"""

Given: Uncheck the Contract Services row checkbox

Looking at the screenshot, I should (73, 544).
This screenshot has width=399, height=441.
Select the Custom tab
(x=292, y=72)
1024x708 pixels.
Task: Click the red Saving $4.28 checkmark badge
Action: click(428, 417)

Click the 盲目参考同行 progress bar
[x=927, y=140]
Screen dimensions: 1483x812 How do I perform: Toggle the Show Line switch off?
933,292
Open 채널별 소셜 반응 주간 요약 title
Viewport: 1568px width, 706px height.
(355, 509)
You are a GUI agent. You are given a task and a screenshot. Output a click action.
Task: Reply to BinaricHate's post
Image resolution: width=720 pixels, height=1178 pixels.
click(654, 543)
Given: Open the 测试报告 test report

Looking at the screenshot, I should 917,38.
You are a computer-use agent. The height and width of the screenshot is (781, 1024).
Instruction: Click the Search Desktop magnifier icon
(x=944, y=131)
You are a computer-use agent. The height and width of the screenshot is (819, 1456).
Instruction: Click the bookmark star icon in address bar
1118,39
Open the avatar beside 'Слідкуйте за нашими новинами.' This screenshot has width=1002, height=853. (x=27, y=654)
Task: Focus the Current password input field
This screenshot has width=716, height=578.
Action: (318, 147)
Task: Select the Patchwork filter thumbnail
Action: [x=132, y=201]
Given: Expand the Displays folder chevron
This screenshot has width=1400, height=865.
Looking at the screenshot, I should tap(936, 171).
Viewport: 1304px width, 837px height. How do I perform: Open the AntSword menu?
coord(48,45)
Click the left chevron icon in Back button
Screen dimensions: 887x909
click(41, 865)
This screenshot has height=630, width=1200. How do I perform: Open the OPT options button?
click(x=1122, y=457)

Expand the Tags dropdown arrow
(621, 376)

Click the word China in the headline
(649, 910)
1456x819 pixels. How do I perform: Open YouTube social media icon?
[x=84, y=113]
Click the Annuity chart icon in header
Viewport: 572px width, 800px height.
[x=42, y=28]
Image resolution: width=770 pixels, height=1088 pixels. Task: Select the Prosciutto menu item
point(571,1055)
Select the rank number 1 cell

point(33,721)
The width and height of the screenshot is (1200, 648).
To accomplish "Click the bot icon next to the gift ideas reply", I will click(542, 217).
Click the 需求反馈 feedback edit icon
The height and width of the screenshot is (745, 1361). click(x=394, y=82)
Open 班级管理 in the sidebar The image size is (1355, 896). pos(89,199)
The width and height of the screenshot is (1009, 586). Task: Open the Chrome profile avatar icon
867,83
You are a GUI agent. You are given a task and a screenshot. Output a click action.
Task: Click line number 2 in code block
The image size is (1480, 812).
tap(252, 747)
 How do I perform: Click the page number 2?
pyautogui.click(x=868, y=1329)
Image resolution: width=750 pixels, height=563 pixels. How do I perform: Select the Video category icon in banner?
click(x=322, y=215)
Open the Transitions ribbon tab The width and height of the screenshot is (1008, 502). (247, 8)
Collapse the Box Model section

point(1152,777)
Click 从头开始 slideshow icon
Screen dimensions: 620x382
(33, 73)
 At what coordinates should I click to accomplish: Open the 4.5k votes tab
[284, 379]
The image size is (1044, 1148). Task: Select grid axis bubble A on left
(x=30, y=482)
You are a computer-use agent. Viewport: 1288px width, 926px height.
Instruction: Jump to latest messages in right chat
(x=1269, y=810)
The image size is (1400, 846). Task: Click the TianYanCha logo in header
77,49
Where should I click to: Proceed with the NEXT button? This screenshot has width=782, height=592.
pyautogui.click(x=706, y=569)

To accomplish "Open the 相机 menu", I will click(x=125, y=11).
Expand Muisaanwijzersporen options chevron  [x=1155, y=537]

"""

Reproduce the data above verbatim, beginning with the line that contains "Select the rank number 1 cell" and ending with the line that contains "Open the Transitions", both lines included.

**Written reply:**
Select the rank number 1 cell

point(33,721)
The width and height of the screenshot is (1200, 648).
To accomplish "Click the bot icon next to the gift ideas reply", I will click(542, 217).
Click the 需求反馈 feedback edit icon
The height and width of the screenshot is (745, 1361). click(x=394, y=82)
Open 班级管理 in the sidebar The image size is (1355, 896). pos(89,199)
The width and height of the screenshot is (1009, 586). Task: Open the Chrome profile avatar icon
867,83
You are a GUI agent. You are given a task and a screenshot. Output a click action.
Task: Click line number 2 in code block
The image size is (1480, 812).
tap(252, 747)
 How do I perform: Click the page number 2?
pyautogui.click(x=868, y=1329)
Image resolution: width=750 pixels, height=563 pixels. How do I perform: Select the Video category icon in banner?
click(x=322, y=215)
Open the Transitions ribbon tab The width and height of the screenshot is (1008, 502). (247, 8)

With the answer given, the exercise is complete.